Open Artoria2e5 opened 4 years ago
Only clang recognizes __fp16
on non-NEON platforms. It can't really vectorize the loop, but that's still better than a lot of branches spent on conversion.
GCC seems to have a __gnu_f2h_ieee, but it's a lot more cautions on NaN.
There is a number of extensions on x86: https://software.intel.com/sites/landingpage/IntrinsicsGuide/#text=f16 and https://software.intel.com/sites/landingpage/IntrinsicsGuide/#text=fp16 , some in AVX512BF16, some in separate extension F16C (that are also available on AMD CPUs).

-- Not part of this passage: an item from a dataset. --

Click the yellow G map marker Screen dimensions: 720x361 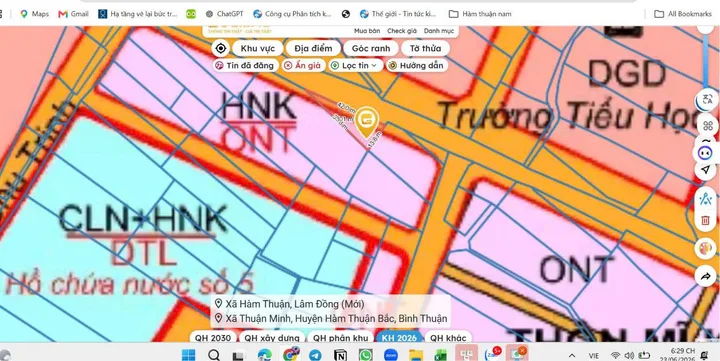367,122
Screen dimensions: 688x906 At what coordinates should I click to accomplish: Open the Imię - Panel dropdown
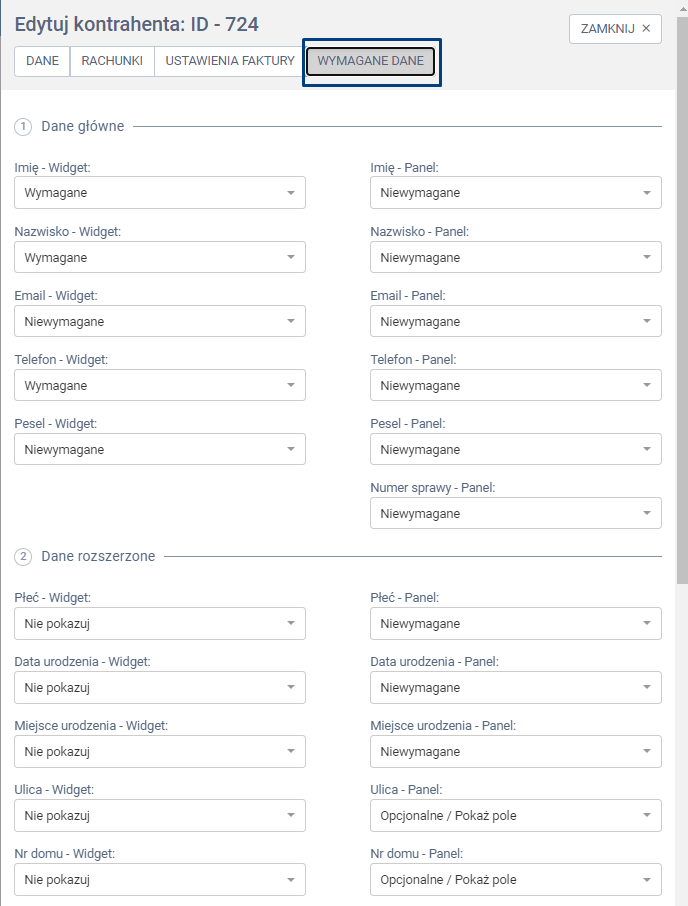pyautogui.click(x=515, y=193)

_mm256_cvtps_ph , _mm256_cvtph_ps would be the two most useful ones to use. They use standard IEEE half float format. F16C only provides conversions between single precision and half floats. Which is plenty enough for many uses cases.
The AVX512-BF16 uses different format (bfloat16). Not only it provides support for conversions, it also provides support for doing arithmetic, dot products, and such, including bfloat16 or fp32 accumualtors AFAIK.
I heard, that in clang
you can pass -fnative-half-type -fallow-half-arguments-and-returns
, and it will support __fp16 (as also more standarized _Float16), on x86. But I didn't have success with that.

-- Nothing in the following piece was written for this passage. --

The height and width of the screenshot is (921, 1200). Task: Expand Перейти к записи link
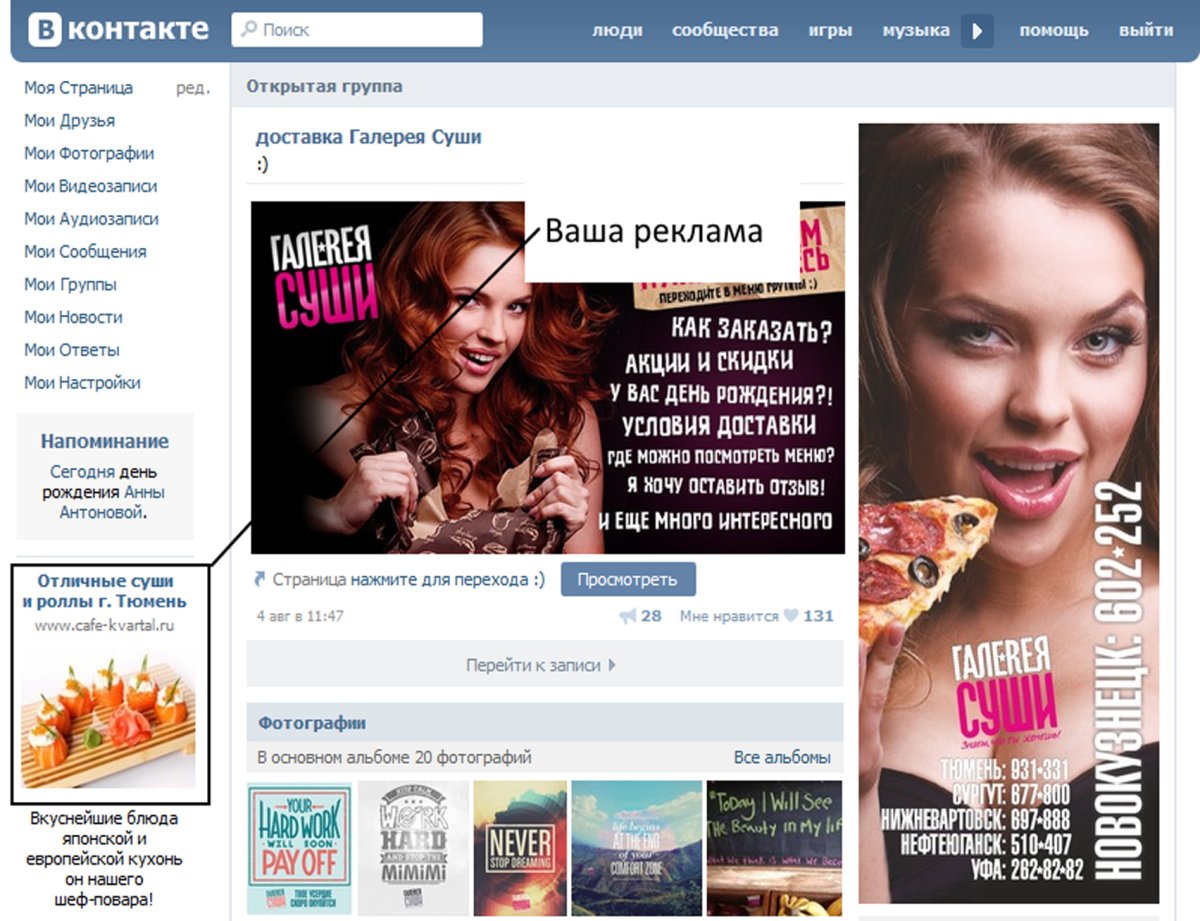tap(541, 665)
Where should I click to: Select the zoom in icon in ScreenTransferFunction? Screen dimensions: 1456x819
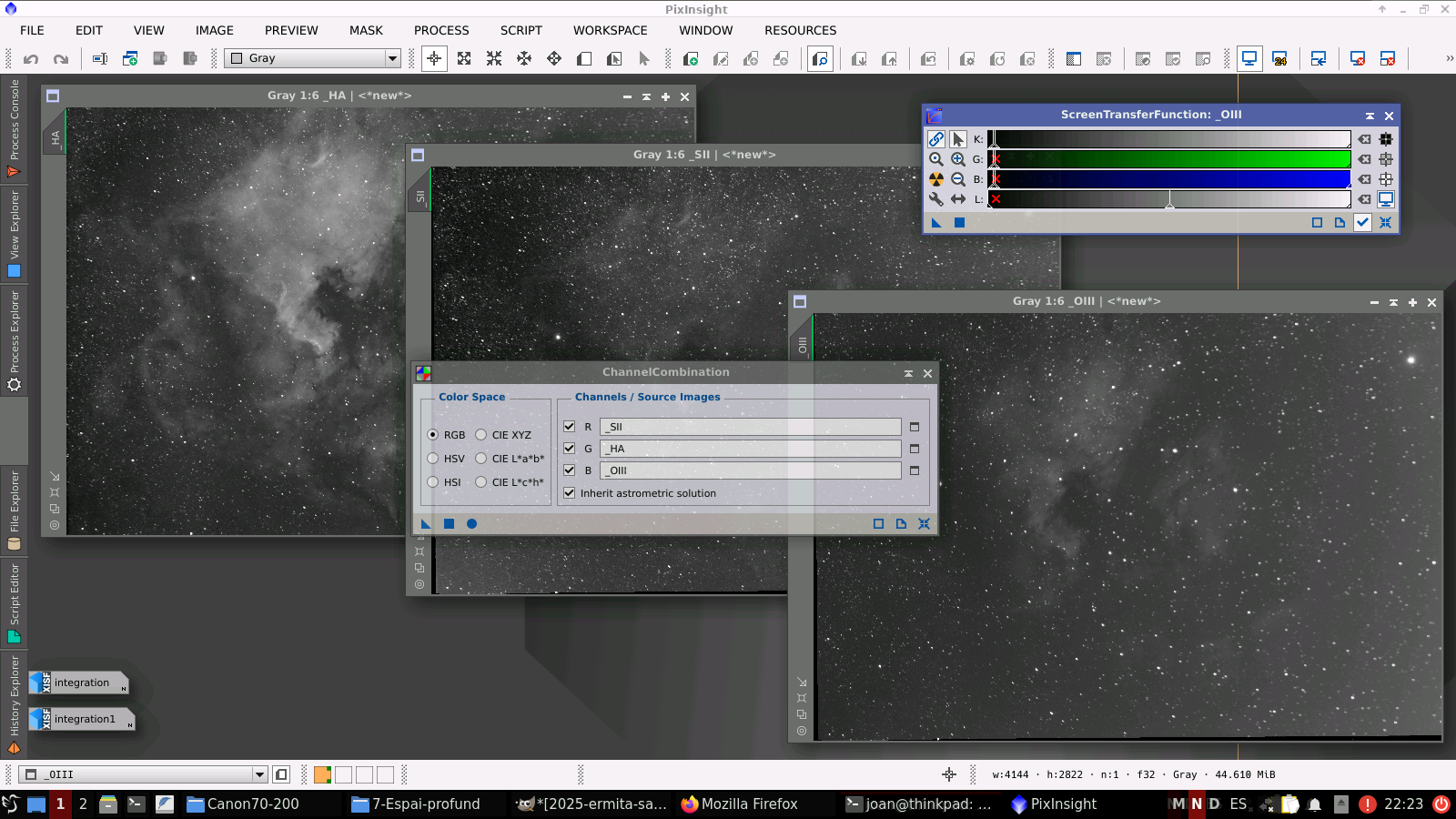[957, 159]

Here is a bit more optimized code for manual conversion: https://gist.github.com/martin-kallman/5049614
Produce code is really decent: https://godbolt.org/z/ez5a6T still not the best thing to inline, as it is somehow meh, and has a branch in it (to handle denormals) when using GCC.
It doesn't handle NaN or Infinity properly tho.
AVX-512 can be more of a problem, since that's requiring yet another subarch. Given how architectures are currently handled -- with AVX2 needing special accommodation in cmake instead of just a normal march -- I am a bit pessimistic. Granted, it's really just some replacing the AVX2
macro with the standard __AVX2__
required.
My issue with the current API is that it bodes poorly with the multiple-value-as-once intrinsics, so I would really hope for a compiler to do it for me. The two functions convert a single value, but they are both heavily used in loops, uh! Doing it one at a time might still be faster though, compared to the whole branching and stuff.
As for NaN and infinity in bf16, I doubt we are doing it correctly right now. It can't be that much worse.
The float32/float16 conversion routine in ncnn is written using a ton of bit-meddling magic. This compiles to some very long stuff, as the compiler is not able to recognize something of this complexity as a "simple" conversion (
_cvtsh_ss
).On the other hand, the source code does mention f16c a few times with the understanding that it should be part of AVX2. In that case, someone should probably write a version that wraps around the intrinsics. (The ARM side is properly covered with vcvt_f16_f32.)